- _Task brief_: Copy out the entries below word for word, beginning with the line containing "will click(215, 192)." and continuing through the line containing "coord(450,443)". Reproduce only those lines.

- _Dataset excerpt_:
• • • •
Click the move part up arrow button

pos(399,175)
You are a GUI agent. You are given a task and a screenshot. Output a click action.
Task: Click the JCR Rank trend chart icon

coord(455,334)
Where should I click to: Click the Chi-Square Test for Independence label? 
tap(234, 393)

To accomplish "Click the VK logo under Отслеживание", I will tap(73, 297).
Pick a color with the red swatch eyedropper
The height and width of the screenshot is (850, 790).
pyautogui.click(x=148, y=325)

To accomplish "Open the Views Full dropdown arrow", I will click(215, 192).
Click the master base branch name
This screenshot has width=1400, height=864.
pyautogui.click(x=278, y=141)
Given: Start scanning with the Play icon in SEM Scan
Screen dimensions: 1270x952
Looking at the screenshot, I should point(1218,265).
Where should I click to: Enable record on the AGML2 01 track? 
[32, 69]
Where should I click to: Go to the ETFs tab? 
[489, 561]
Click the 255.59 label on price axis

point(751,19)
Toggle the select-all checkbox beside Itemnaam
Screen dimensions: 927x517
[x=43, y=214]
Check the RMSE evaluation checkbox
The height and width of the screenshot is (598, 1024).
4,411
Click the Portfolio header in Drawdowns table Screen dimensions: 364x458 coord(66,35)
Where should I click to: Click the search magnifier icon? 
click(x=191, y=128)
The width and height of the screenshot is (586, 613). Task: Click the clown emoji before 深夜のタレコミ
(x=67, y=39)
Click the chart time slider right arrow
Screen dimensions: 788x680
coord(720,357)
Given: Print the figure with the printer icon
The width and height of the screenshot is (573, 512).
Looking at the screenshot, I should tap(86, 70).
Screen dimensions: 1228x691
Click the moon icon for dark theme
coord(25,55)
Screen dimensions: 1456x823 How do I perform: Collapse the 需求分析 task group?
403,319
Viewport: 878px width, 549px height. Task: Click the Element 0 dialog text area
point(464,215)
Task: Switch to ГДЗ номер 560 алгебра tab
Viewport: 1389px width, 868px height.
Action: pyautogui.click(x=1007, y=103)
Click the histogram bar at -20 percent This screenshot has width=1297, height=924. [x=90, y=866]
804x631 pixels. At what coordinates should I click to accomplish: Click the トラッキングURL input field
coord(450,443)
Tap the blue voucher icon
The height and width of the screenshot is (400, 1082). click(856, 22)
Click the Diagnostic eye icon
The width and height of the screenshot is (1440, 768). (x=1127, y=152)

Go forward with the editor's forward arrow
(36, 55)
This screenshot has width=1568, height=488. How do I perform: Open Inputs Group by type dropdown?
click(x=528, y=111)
• • • •
- _Task response_:
To accomplish "Open the Views Full dropdown arrow", I will click(215, 192).
Click the master base branch name
This screenshot has width=1400, height=864.
pyautogui.click(x=278, y=141)
Given: Start scanning with the Play icon in SEM Scan
Screen dimensions: 1270x952
Looking at the screenshot, I should point(1218,265).
Where should I click to: Enable record on the AGML2 01 track? 
[32, 69]
Where should I click to: Go to the ETFs tab? 
[489, 561]
Click the 255.59 label on price axis

point(751,19)
Toggle the select-all checkbox beside Itemnaam
Screen dimensions: 927x517
[x=43, y=214]
Check the RMSE evaluation checkbox
The height and width of the screenshot is (598, 1024).
4,411
Click the Portfolio header in Drawdowns table Screen dimensions: 364x458 coord(66,35)
Where should I click to: Click the search magnifier icon? 
click(x=191, y=128)
The width and height of the screenshot is (586, 613). Task: Click the clown emoji before 深夜のタレコミ
(x=67, y=39)
Click the chart time slider right arrow
Screen dimensions: 788x680
coord(720,357)
Given: Print the figure with the printer icon
The width and height of the screenshot is (573, 512).
Looking at the screenshot, I should tap(86, 70).
Screen dimensions: 1228x691
Click the moon icon for dark theme
coord(25,55)
Screen dimensions: 1456x823 How do I perform: Collapse the 需求分析 task group?
403,319
Viewport: 878px width, 549px height. Task: Click the Element 0 dialog text area
point(464,215)
Task: Switch to ГДЗ номер 560 алгебра tab
Viewport: 1389px width, 868px height.
Action: pyautogui.click(x=1007, y=103)
Click the histogram bar at -20 percent This screenshot has width=1297, height=924. [x=90, y=866]
804x631 pixels. At what coordinates should I click to accomplish: Click the トラッキングURL input field
coord(450,443)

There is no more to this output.